7.《ネタバレ》 久しぶりに良いラブコメを見ました。笑えるし泣ける。そして終盤では切ない気持ちに浸れる。まさかこんなティーン向けのコテコテなラブコメで涙腺がゆるんでしまうとは。
ストーリーは古臭さを感じさせるかもしれません。ですが昭和生まれの自分にとっては、この古臭さがストライク。
この作品では、タッドが悪役として描かれないのが良いですね。
タッドがただの女垂らしであれば、『ざまーみろ』の一言でおわり。
ですがタッドが何気に良い人なんですよ。ただのチャラ俳優ではありません。タッドなりにロザリーとのことを真剣に考えています。

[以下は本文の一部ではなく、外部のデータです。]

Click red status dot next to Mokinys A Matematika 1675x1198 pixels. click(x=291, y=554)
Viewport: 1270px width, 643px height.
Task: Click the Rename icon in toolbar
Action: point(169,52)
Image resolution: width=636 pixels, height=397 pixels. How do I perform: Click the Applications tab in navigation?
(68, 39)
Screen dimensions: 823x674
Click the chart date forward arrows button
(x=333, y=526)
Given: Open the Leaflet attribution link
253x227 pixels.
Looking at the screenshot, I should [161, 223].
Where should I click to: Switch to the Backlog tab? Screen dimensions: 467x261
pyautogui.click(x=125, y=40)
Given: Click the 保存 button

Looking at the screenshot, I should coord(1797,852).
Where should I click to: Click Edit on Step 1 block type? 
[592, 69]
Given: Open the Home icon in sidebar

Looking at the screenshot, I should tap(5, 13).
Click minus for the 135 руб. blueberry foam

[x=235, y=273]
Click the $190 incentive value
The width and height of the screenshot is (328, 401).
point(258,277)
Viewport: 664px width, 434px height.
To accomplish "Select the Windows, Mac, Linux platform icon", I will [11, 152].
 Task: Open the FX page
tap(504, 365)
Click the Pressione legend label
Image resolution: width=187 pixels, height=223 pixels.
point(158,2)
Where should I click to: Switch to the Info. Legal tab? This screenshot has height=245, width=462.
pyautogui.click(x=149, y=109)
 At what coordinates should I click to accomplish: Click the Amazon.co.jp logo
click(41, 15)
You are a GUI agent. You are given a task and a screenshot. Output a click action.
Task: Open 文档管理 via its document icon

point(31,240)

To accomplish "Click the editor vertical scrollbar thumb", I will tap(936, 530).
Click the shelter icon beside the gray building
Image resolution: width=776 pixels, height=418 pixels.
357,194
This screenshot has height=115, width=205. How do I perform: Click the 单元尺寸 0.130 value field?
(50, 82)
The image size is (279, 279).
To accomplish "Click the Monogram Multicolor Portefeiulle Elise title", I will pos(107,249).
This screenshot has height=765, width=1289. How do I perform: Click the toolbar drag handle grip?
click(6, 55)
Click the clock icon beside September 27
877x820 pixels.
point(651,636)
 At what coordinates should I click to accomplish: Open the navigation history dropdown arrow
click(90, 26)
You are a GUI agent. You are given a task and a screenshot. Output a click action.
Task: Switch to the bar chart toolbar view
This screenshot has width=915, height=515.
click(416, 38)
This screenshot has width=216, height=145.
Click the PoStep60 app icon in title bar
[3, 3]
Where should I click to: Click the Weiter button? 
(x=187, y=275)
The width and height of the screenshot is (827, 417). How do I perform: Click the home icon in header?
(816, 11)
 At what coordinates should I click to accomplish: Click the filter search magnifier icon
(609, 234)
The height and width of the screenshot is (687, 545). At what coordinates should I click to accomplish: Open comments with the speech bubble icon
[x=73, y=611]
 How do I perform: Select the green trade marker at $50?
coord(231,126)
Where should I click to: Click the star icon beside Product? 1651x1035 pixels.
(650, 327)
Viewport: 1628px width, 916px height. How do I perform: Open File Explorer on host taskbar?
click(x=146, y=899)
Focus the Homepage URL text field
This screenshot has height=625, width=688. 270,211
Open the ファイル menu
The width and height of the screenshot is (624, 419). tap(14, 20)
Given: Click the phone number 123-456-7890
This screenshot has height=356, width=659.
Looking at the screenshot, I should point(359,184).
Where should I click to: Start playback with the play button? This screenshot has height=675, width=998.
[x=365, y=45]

だからロザリーが、タッドではなく結局ピートを選んでしまうラストに、B級作品とは思えない説得力が生まれます。
また、良い作品というのは、主役級の人たちだけではなく、その脇を固める人たちにも魅力があります。
この作品でも、『父親』『バーテンダーの姐さん』『ロザリーの親友』など、個性溢れる人たちがたくさん出てきます。
ただのあっぱっぱーな人もいれば、さりげない優しさを見せるひともいる。
そのバランスが極めて上手く、コメディタッチながらも穏やかな優しさにつつまれた作品へと仕上がっています。
ロザリーの父親の台詞は良かったですねー。
『タッドが来てから、街中がそわそわしている。いつもなら娘が誰を選ぶかはわかる。でも今は〝いつも〟とは違う。』
人を慰める名台詞だと思います。
劇中劇もしらけることが多いのですが、この作品での使い方は実に上手いです。
特に、冒頭の映画シーンと、クライマックスのリンクのさせかたは、ありがちだけど見事!